This explains why the spaces are removed in the first example, and the spaces get replaced with underscores in your second example.
In the second expression the \L is used to lowercase the text.
The extra question in the comment was how to run this expression outside of TextMate. Using vi as an example, I would break it into multiple steps:
:0,$s/ //g
:0,$s/\u/\L\0/g
The first part of the above commands tells vi to run a substitution starting on line 0 and ending at the end of the file (that's what $ means).
The rest of the expression uses the same sorts of rules as explained above, although some of the notation in vi is a bit custom - see this reference webpage.
I find RegexBuddy a good tool for me in dealing with regexs. I pasted your 1st regex in to Buddy and I got the explanation shown in the bottom frame:
I use it for helping to understand existing regexs, building my own, testing regexs against strings, etc. I've become better # regexs because of it. FYI I'm running under Wine on Ubuntu.

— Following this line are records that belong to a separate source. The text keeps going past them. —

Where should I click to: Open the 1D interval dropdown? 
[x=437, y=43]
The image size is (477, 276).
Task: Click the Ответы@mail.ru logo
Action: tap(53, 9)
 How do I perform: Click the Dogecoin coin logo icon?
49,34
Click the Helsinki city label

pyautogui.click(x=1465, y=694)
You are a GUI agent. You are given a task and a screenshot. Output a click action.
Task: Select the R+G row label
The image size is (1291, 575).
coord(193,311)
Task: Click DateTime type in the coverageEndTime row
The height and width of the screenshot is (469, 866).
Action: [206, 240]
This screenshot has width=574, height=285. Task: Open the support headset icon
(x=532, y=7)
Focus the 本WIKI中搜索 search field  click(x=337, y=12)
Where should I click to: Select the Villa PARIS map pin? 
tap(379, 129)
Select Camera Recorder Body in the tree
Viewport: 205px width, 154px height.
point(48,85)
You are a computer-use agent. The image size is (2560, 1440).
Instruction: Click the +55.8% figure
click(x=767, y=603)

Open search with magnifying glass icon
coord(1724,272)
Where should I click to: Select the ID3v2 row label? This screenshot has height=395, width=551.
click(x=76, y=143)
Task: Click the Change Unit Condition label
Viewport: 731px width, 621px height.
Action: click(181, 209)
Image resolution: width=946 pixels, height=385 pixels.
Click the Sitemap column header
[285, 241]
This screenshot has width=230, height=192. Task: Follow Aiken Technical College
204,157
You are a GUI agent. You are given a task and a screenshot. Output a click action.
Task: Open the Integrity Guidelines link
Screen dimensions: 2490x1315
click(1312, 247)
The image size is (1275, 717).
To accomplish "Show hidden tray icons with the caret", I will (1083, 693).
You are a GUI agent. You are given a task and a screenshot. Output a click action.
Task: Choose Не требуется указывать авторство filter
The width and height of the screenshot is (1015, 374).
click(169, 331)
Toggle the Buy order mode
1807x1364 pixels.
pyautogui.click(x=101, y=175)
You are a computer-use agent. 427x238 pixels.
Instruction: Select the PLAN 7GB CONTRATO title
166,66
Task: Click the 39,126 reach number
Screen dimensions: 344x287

it's searching for any alpha character that appears at least once in a row [[:alpha:]]+ or space ( ).
/[[:alpha:]]+|( )/(?1::$0)/g
The (?1 is a conditional and used to strip the match if group 1 (a single space) was matched, or replace the match with $0 if group 1 wasn't matched. As $0 is the entire match, it gets replaced with itself in that case. This regex is the same as:
/ //g
I.e. remove all spaces.
/[[:alpha:]]+|( )/(?1:_:/\L$0)/g
This regex is still using the same condition, except now if group 1 was matched, it's replaced with an underscore, and otherwise the full match ($0) is used, modified by \L. \L changes the case of all text that comes after it, so \LABC would result in abc; think of it as a special control code.